Художник воссоздает реальность не жизни, а книги (мира-текста). Это обстоятельство подчеркнуто предуведомлением "От Биографа", датиро­ванным фантастическим для нас 2757 г. и представляющим читателю XXVIII в. явление далекой старины — мемуары якобы известного истори­ческого деятеля и писателя Палисандра Дальберга, созданные в 2044 г. Начиная с мистификации, вовлекая читающего в своеобразную игру, Соколов как бы предлагает взглянуть на рекомендуемую книгу глаза­ми человека будущего — отстраненно, "философски", "незаинтересо­ванно" (в смысле освобожденности от сиюминутных идеологических и прочих пристрастий), а на преломленные в ней события современной эпохи — под новым углом зрения, с позиций если не вечности, то, во всяком случае, постмодернизма.

Не случайно Палисандр оказывается подверженным приступам "ужебыло"* — так в шутливо-пародийной форме обозначает Соколов феномен "deja vu" — характерную примету мироощущения людей эпохи постмодерна и создаваемой в эти годы постмодернистской культуры, в основе которой и лежит идея "прошло-настояще-будущего". «Идеи новизны, питавшие искусство и политику в послево­енные годы, оцениваются как исчерпанные. Вместо "рая немедленно" нарастает ощущение того, что "будущее было вчера"» [283, с. 106]**.

* "Непогода и быстро наступавшая темнота обострили мне все инстинкты и чув­ства, и в какое-то из мгновений я понял, что далеко не впервые стою на галерее данного замка, обозревая его окрестности. Я опознал их детально. То был эффект умозрения, доказывающий регулярную обращаемость нашу на круговых путях бытия: воспоминанье о будущем, провиденье прошлого. На Западе сей феномен зовут де-жавю, у нас — ужебыло.

<...>

И когда, сминая бегонии луга, бегу я, взволнованно помолодевший, ему навстре­чу, со мною случается ужебыло — очередной его приступ.

<...>

А когда в бытность мою почти нецелованным крепостным сиротой я впервые от­четливо вспомнил, как именно все сие ужебыло — было (Вы помните? как будто не с нами, а с жабами), тогда-то моей добродетели, скромности и был положен предел (выделено нами. - Авт.)" (с. 196-197, 232, 233).
^^^^^^^^
=== Условия заданий ===
1. Каким годом во фрагменте текста датировано предуведомление «От Биографа»?
2. Воспроизведите дословно отрывок фрагмента текста от слов «Не случайно Палисандр» до слов «[283, с. 106]**.» включительно.

=== Исходные данные ===
^^^^^^^^
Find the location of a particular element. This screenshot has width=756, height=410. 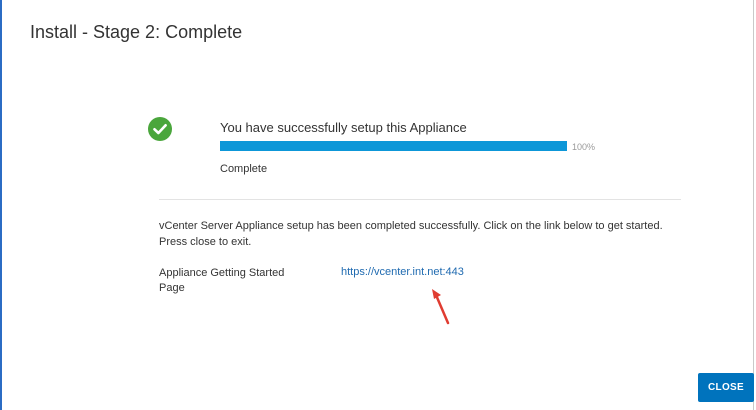

red-arrow-icon is located at coordinates (441, 307).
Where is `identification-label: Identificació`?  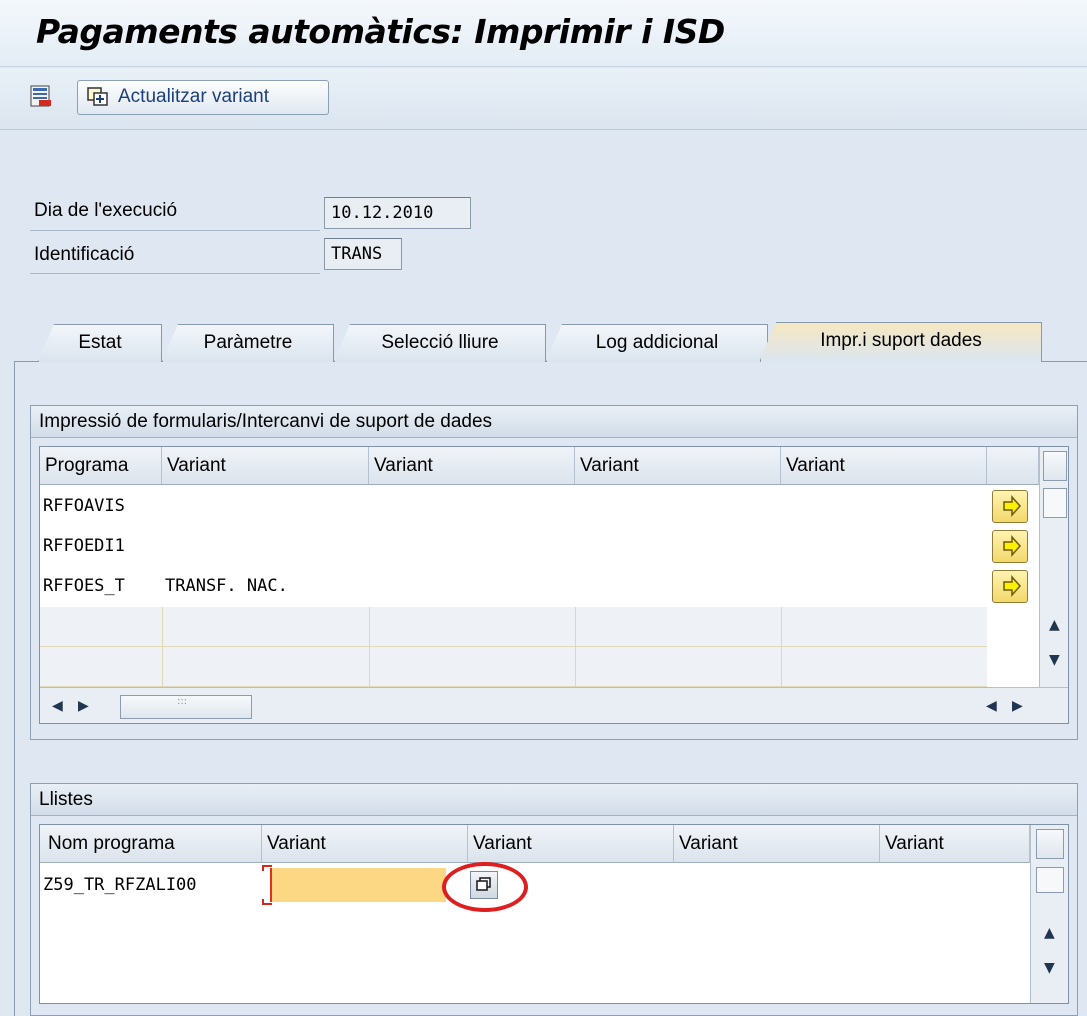
identification-label: Identificació is located at coordinates (84, 254).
^^^^^^^^
=== Выполненные задания ===
1. Оно датировано 2757 годом.

2.
Не случайно Палисандр оказывается подверженным приступам "ужебыло"* — так в шутливо-пародийной форме обозначает Соколов феномен "deja vu" — характерную примету мироощущения людей эпохи постмодерна и создаваемой в эти годы постмодернистской культуры, в основе которой и лежит идея "прошло-настояще-будущего". «Идеи новизны, питавшие искусство и политику в послево­енные годы, оцениваются как исчерпанные. Вместо "рая немедленно" нарастает ощущение того, что "будущее было вчера"» [283, с. 106]**.